Review: NixFrixShun Ultimate Chain Lube
A first-person account of NixFrixShun’s Ultimate Chain Lube from Matt Butterman, who's been using it for two years
NixFrixShun’s original and flagship product is Ultimate Chain Lube. This name is neither pretentious, nor hyperbolic. In a market now populated by several high-performance chain lubes, NFS Ultimate easily holds its own, and for many cyclists it could well become the chain lube of choice.
NFS inventor and proprietor Josh Simonds is a long-time friend and patron of the handmade bicycle industry. He became familiar with industrial chemicals in his day job, while piling on the miles in all sorts of weather as an ultra-marathon cyclist in the Washington, DC, region. This unique combination of chemistry and masochism gave Simonds a unique perspective on what makes a truly great chain lube: staying power.
I won’t bore you with details of the various polymers used in NFS Ultimate (and Simonds won’t want me to give away any trade secrets), but it’s not filled with solvents or detergents like many other lubes, and you may need to apply it only once for the life of your chain. Even if, like me, you’re no longer throwing chains away after a month due to their increasing cost.

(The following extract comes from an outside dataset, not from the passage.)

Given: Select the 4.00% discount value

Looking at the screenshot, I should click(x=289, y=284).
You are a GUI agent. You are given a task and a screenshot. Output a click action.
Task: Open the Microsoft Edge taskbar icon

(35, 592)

I’ve used NFS Ultimate for about two years now on each of my five bikes (I know, only five!), which include road, time trial and cyclocross bikes. While I’m no longer cranking out 400 mile weeks, I am a tall rider who uses 180mm cranks and prefers pushing bigger gears. Typically, larger cyclists who push large gears are tough on chains and need an appropriately stout lube. I’ve preferred petro-based lubes in the past, and have usually chosen lubes meant for tough, wet conditions, even if I don’t often ride in the rain these days.
What I most like about NFS Ultimate is that it’s suitable for any type of weather condition you’ll encounter on the road or trail: rain, dry heat, cold, grit and mud from off-road or cyclocross use. The idea of different lubes for different conditions has always seemed silly to me, and NFS Ultimate takes out the guesswork of what kind of lube to use. It’s a catch-all formula, which makes sense given Simonds’ ultra-cycling background, where one can encounter all of the previously described conditions in the course of a single ride.

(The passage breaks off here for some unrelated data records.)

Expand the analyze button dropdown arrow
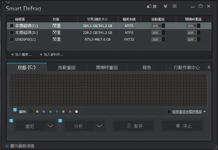 pyautogui.click(x=99, y=126)
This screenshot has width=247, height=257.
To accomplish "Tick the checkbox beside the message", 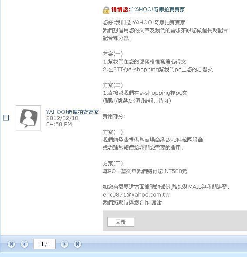I will pyautogui.click(x=6, y=117).
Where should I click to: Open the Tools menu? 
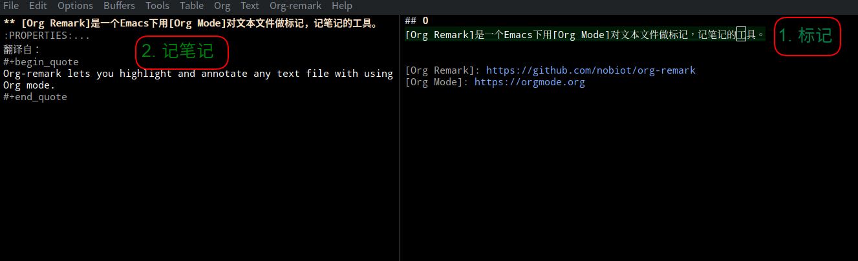tap(157, 6)
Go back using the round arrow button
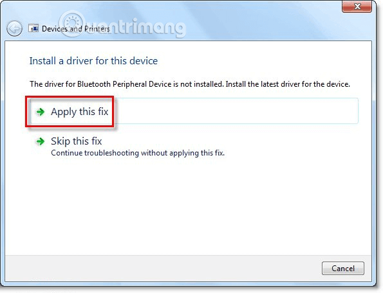The width and height of the screenshot is (383, 293). [x=14, y=28]

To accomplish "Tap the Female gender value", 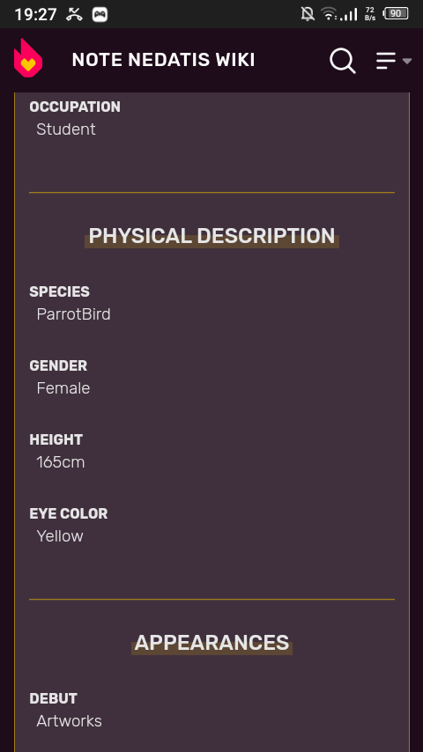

Application is easy, and can be accomplished using what the NFS website calls the 12:12:12 method: with the chain on the largest chainring and smallest cog, apply 12 drops randomly on the inside surface of the chain, rotate the chain 12 times and then wipe the outside surface of the chain with a clean cotton cloth for 12 seconds.
You’ll find that NFS Ultimate really does work its way into the pivots better than any other lube out there. The instructions on the bottle admonish users to use just a very, very small amount, and it’s no exaggeration that a little goes a long way. Even being very parsimonious with the amount I apply, I always have to wipe excess from the chain after the first couple of rides.
This is perhaps my only critical point about NFS Ultimate, and it’s based more on my concern for Simonds’ revenues and not for any downfall of the product itself: a little goes such a long way that I’m nowhere near needing to buy another bottle after two years and a good number of chains. This of course means it’s a great value for the consumer.
I’m also known for liking to keep my bikes clean, almost to the point of being fastidious about it, and another big advantage of NFS Ultimate is that you don’t normally need to reapply the lube after washing down the bike (unless you are using a high-pressure power washer, which you probably shouldn’t be using on the chain anyway).
The results of my experience with NFS Ultimate are quieter drivetrains, longer chain and cogset lives, fewer applications of lube and less fuss overall.
My NFS Ultimate success story is a simple narrative that you’ll likely follow as well: buy the lube, apply it to your chain, go ride and forget about it.